INSTRUCTIONS TO FOLLOW -
Copy every line in the records below that contains the word "Given".

RECORDED INFORMATION -

______________________________

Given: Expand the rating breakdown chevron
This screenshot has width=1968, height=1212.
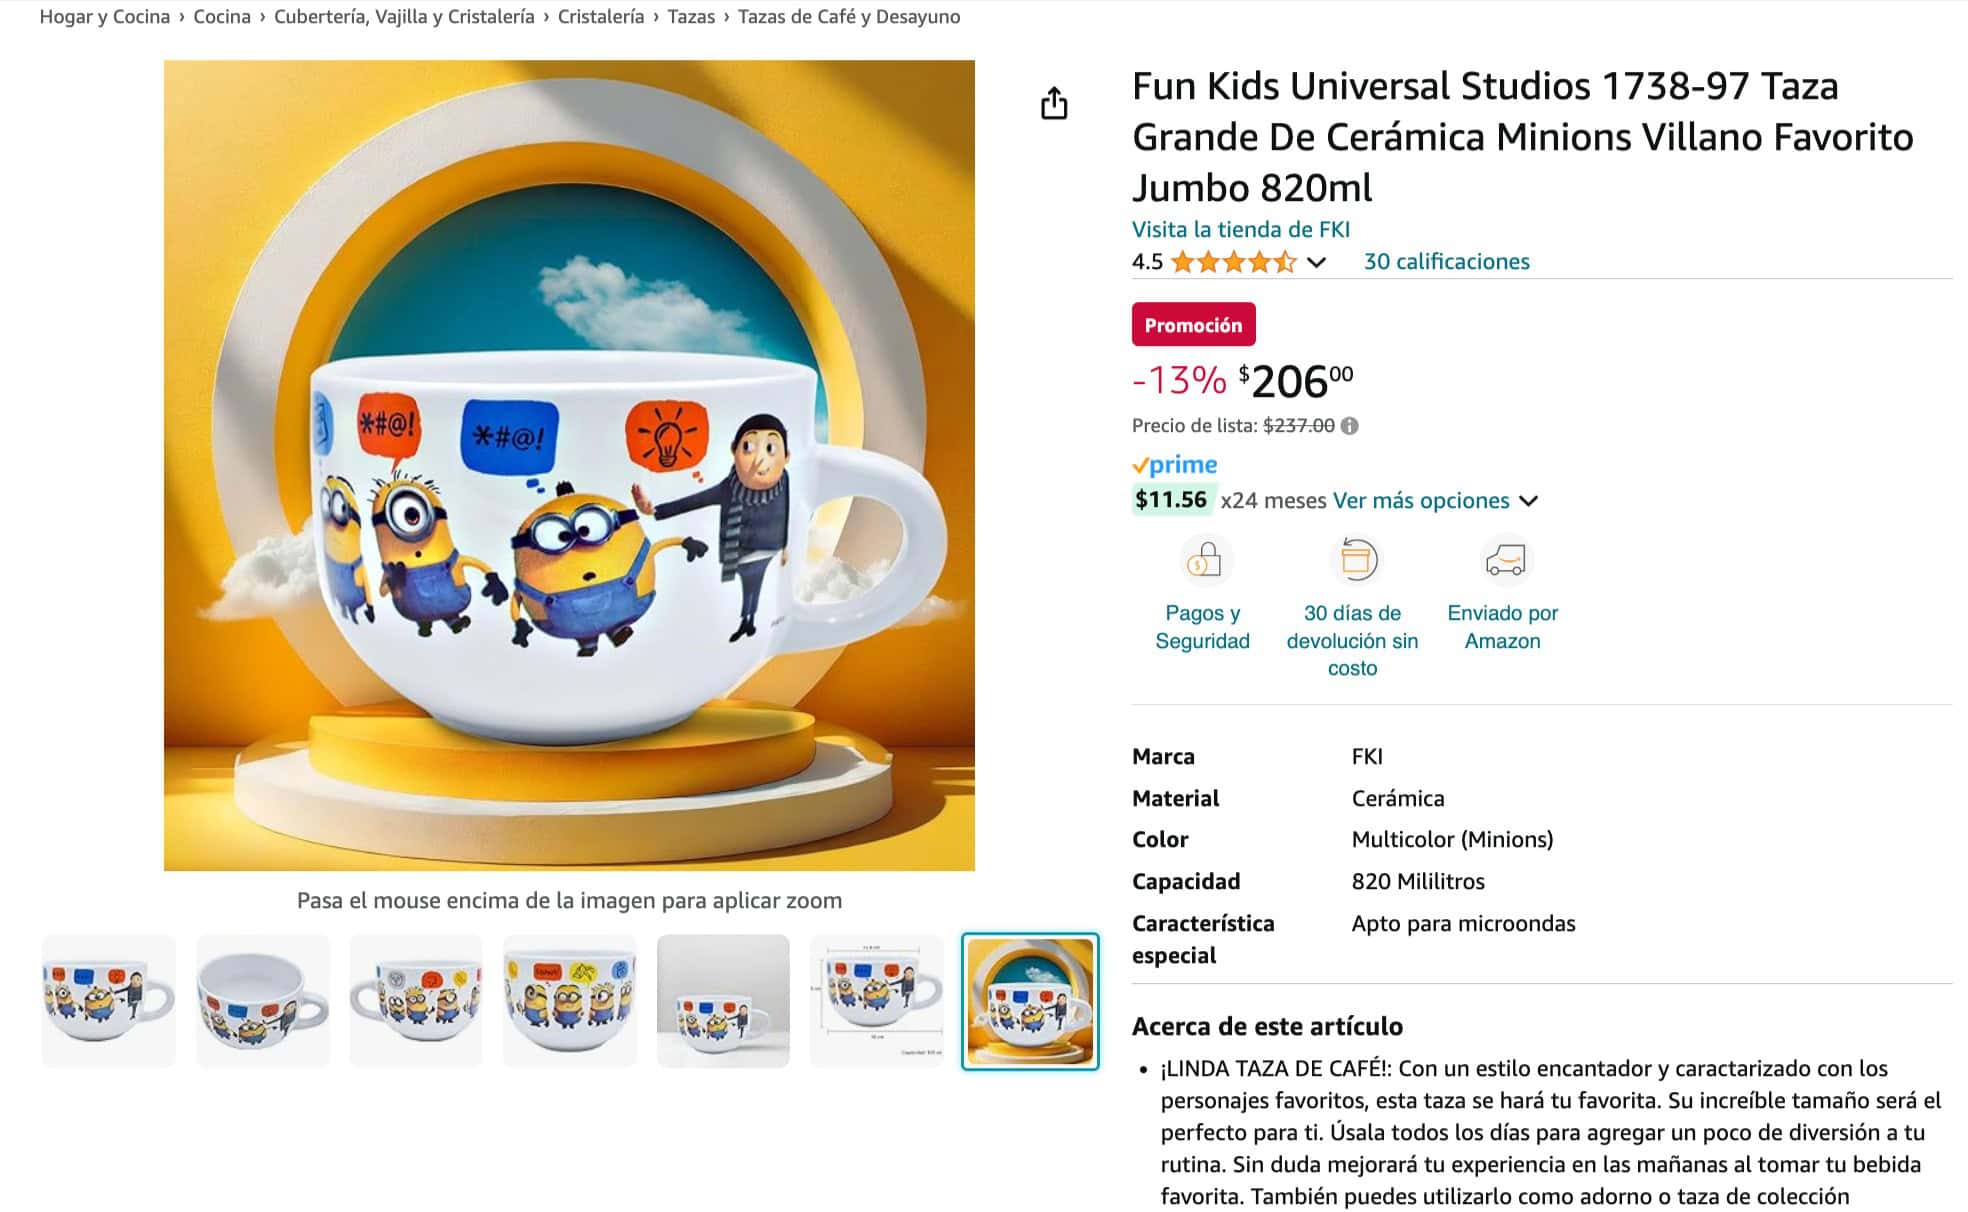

______________________________

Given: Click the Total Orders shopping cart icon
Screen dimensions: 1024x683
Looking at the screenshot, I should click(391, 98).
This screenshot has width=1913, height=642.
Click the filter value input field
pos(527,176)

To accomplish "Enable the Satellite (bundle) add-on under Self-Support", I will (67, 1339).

______________________________

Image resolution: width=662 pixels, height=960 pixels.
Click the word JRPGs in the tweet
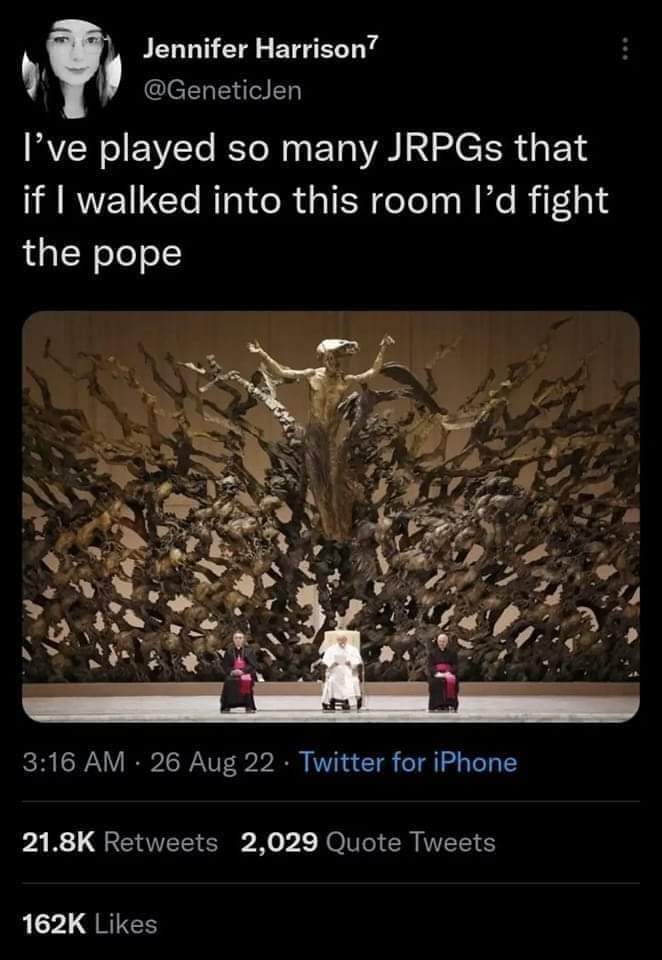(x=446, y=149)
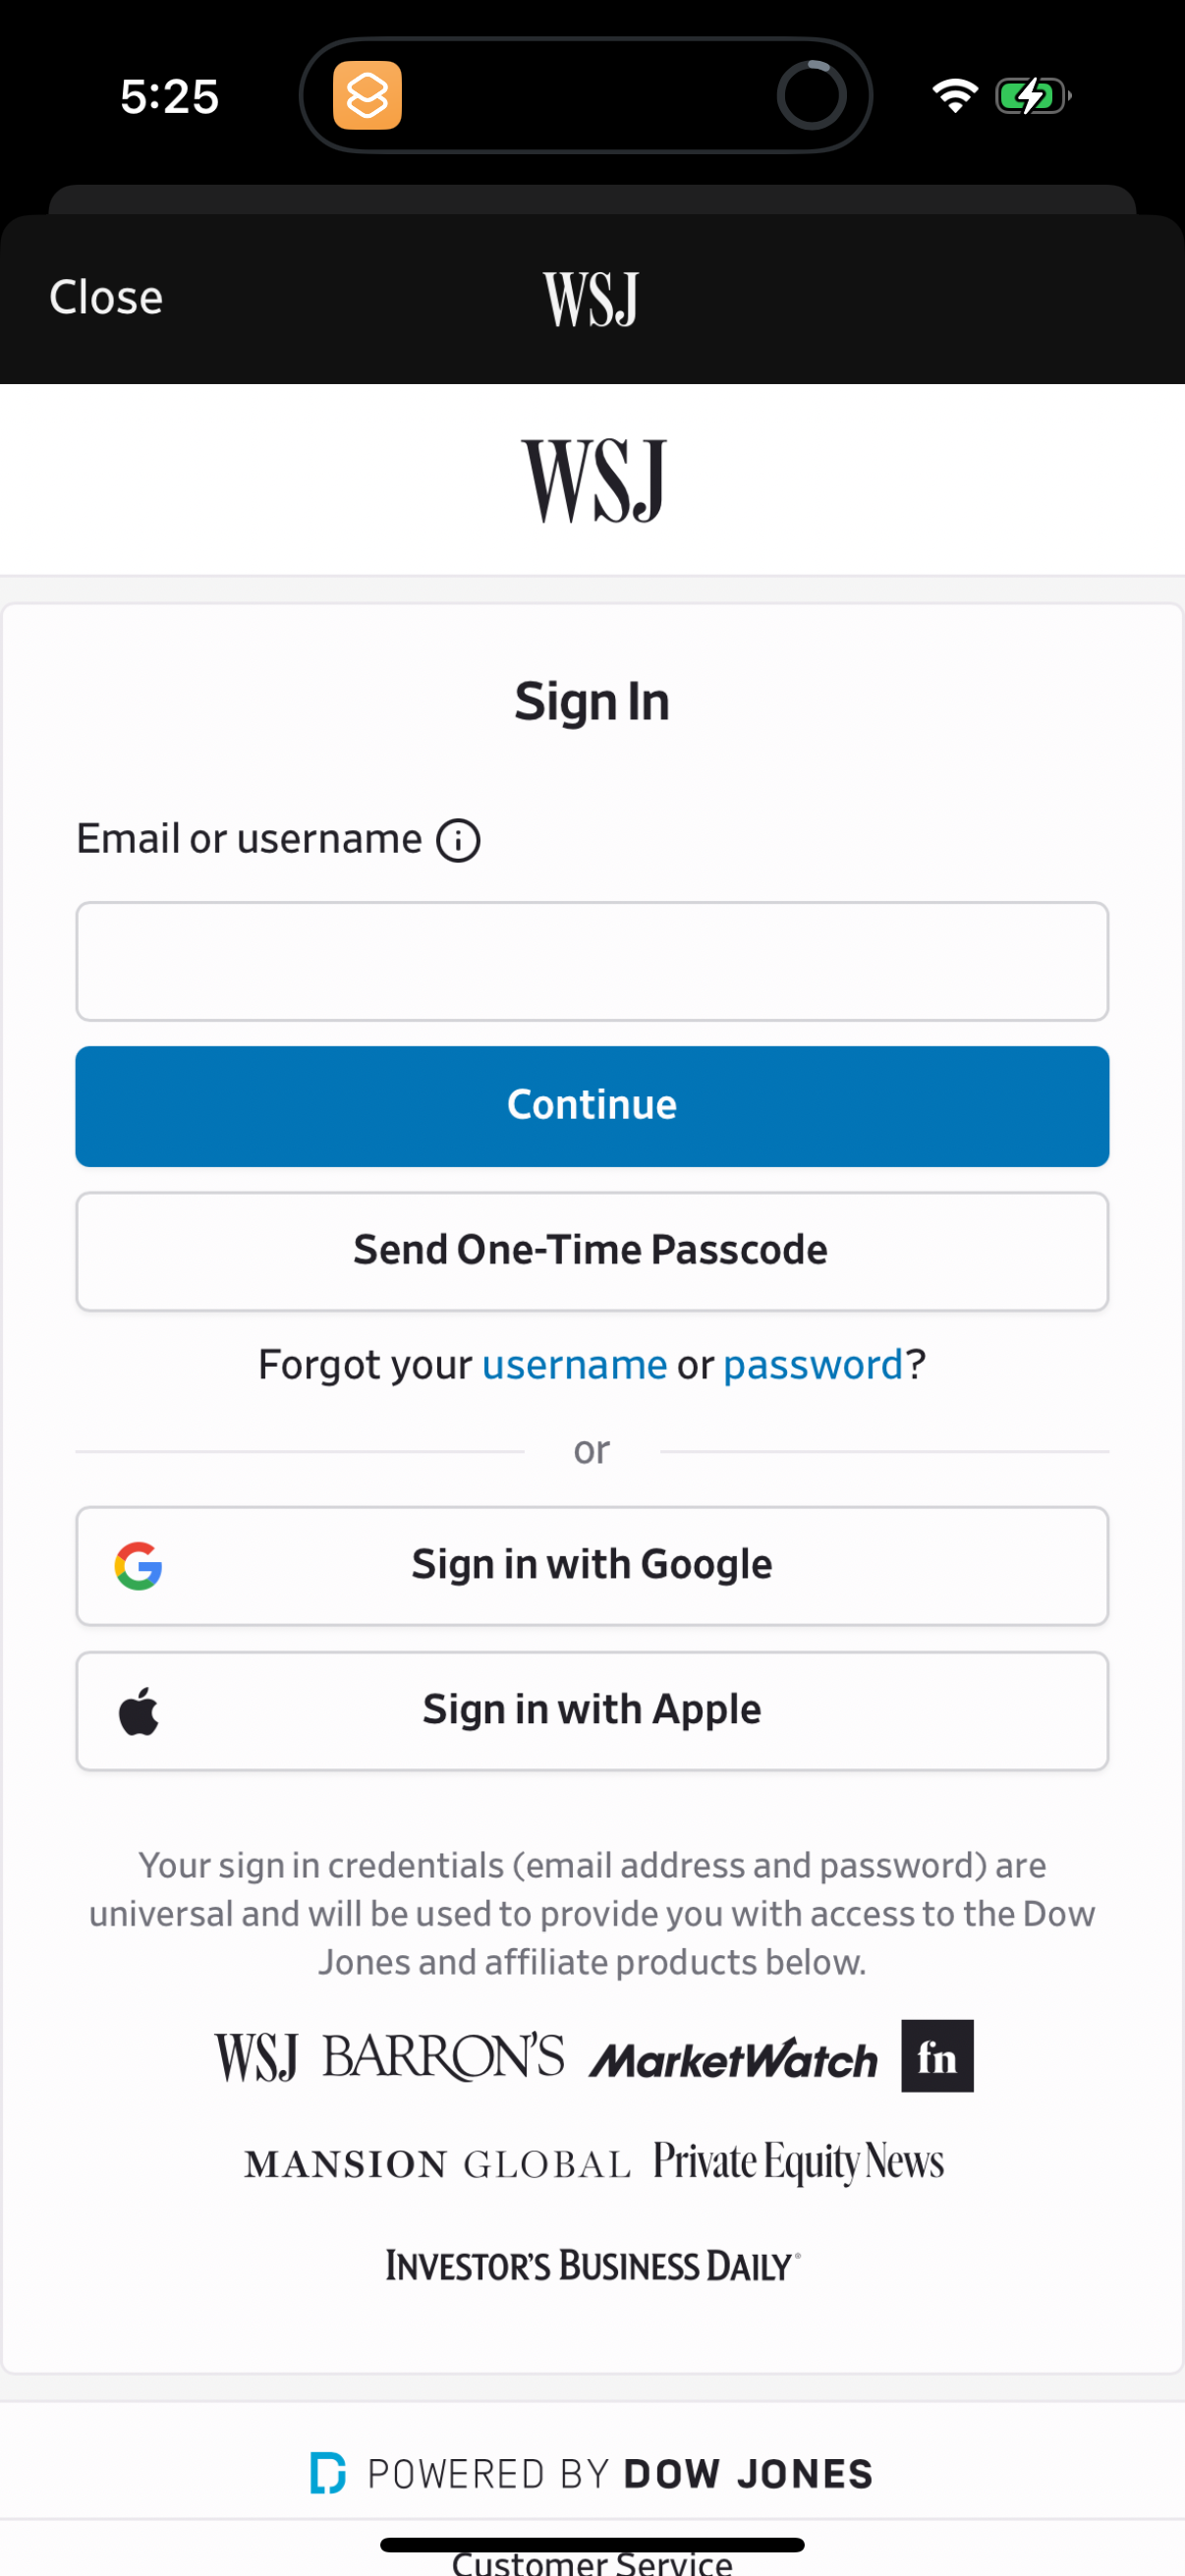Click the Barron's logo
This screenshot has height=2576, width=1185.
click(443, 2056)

______________________________

SOLUTION FOR THIS TASK -
Given: Expand the rating breakdown chevron
Given: Click the Total Orders shopping cart icon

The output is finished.